Your instructions
Pick out each line in these entries that contains the string "Sponsored".
•••••
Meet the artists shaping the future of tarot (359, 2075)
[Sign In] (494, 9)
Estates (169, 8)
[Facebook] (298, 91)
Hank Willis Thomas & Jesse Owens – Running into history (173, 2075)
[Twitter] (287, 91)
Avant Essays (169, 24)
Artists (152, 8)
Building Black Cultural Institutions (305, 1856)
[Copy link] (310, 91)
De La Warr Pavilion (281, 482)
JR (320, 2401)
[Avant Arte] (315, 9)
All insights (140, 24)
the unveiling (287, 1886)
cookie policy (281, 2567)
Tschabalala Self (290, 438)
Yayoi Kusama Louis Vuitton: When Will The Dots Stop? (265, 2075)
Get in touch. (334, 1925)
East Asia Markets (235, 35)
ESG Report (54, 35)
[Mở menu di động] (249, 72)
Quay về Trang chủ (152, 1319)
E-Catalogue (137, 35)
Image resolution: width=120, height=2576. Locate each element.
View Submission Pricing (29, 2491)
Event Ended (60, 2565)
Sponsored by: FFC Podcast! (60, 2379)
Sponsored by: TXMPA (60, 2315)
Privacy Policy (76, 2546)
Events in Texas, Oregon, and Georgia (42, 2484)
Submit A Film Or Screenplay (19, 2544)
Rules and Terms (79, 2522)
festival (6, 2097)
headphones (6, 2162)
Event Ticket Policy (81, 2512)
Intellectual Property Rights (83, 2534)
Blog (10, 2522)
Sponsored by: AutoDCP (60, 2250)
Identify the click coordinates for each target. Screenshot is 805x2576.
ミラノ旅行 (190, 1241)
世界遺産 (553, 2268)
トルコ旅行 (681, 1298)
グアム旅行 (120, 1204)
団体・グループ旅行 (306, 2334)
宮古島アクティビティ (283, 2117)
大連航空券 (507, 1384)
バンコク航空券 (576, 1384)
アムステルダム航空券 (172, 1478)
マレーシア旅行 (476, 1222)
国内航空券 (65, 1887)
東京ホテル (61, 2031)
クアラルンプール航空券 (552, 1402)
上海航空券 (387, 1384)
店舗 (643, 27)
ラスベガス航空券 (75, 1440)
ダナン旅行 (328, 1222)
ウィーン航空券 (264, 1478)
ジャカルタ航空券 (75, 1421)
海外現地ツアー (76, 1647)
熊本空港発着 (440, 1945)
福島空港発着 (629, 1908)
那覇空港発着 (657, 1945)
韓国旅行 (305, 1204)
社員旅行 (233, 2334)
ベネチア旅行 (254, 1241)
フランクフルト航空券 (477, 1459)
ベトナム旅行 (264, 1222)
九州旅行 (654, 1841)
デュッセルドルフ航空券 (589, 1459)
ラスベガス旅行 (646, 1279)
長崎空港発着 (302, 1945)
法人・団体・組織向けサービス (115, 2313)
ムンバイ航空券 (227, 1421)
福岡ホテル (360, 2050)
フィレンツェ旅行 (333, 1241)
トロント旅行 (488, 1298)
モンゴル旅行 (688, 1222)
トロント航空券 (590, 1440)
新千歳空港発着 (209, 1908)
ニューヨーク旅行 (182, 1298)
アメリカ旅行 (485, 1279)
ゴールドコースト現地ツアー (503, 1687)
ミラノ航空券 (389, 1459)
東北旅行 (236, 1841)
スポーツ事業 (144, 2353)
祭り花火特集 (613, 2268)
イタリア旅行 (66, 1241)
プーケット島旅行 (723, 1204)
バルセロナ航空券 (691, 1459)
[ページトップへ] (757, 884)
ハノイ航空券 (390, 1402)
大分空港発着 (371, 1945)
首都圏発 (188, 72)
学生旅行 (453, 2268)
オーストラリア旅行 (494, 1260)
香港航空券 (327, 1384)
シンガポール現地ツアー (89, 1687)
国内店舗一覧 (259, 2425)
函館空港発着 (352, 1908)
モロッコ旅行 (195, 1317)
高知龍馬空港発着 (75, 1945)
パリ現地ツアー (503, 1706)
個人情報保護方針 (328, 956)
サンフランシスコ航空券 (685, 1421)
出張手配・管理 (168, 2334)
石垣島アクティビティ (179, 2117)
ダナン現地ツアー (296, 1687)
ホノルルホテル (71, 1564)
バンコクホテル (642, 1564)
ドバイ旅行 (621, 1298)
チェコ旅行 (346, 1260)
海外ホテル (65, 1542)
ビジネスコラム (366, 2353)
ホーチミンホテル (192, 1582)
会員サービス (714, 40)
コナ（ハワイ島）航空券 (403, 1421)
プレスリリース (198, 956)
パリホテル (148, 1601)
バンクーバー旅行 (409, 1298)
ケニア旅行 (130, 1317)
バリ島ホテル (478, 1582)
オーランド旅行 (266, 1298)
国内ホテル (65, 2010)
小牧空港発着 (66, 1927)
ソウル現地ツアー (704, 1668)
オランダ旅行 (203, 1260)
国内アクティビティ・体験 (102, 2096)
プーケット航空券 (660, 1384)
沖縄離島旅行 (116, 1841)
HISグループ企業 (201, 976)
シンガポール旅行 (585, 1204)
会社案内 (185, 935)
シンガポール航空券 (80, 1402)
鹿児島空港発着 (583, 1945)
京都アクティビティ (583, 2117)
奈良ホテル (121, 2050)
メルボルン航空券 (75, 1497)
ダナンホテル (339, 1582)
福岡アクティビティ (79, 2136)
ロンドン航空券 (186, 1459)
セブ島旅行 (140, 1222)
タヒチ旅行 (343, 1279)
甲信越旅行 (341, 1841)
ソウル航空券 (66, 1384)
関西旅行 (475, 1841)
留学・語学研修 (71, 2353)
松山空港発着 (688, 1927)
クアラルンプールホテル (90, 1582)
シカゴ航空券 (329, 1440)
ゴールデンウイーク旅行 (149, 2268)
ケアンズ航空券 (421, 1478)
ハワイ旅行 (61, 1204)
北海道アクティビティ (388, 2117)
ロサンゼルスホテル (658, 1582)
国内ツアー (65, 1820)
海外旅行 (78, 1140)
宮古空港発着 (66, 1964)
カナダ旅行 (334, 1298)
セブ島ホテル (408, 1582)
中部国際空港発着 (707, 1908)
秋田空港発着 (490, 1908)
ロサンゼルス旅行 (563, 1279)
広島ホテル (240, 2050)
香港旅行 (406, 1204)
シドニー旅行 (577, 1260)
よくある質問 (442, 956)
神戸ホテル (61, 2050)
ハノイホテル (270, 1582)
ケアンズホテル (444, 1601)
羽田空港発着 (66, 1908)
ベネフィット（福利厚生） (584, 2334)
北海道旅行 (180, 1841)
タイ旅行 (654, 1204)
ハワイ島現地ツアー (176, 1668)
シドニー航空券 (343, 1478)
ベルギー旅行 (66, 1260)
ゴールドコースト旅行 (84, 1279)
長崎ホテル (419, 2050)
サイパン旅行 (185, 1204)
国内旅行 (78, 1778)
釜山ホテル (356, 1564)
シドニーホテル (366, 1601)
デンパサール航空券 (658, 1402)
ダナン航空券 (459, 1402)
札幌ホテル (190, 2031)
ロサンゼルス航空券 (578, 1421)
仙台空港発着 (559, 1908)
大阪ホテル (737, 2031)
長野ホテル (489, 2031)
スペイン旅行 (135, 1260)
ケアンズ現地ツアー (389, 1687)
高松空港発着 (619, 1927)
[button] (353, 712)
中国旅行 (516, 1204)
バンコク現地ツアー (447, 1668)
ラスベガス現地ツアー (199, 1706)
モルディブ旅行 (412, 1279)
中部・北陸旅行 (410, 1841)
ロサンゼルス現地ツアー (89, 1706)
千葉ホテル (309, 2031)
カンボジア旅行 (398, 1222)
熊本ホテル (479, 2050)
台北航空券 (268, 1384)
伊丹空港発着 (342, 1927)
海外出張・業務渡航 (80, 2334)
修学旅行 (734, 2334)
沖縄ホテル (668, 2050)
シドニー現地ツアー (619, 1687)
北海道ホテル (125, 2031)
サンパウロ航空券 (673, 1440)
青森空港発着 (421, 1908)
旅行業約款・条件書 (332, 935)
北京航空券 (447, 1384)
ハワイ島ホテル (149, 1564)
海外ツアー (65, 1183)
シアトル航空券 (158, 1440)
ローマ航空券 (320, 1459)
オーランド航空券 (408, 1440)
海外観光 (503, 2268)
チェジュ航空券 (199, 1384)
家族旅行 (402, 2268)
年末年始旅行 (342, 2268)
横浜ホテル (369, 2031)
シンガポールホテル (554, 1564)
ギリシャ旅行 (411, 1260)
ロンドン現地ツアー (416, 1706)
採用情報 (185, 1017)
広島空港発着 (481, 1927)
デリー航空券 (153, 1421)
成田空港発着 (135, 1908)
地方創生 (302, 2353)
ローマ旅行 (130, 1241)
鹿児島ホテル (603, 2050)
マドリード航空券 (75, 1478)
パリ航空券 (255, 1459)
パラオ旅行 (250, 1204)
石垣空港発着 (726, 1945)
•••••
Output of the task
Sponsored by: FFC Podcast! (60, 2379)
Sponsored by: TXMPA (60, 2315)
Sponsored by: AutoDCP (60, 2250)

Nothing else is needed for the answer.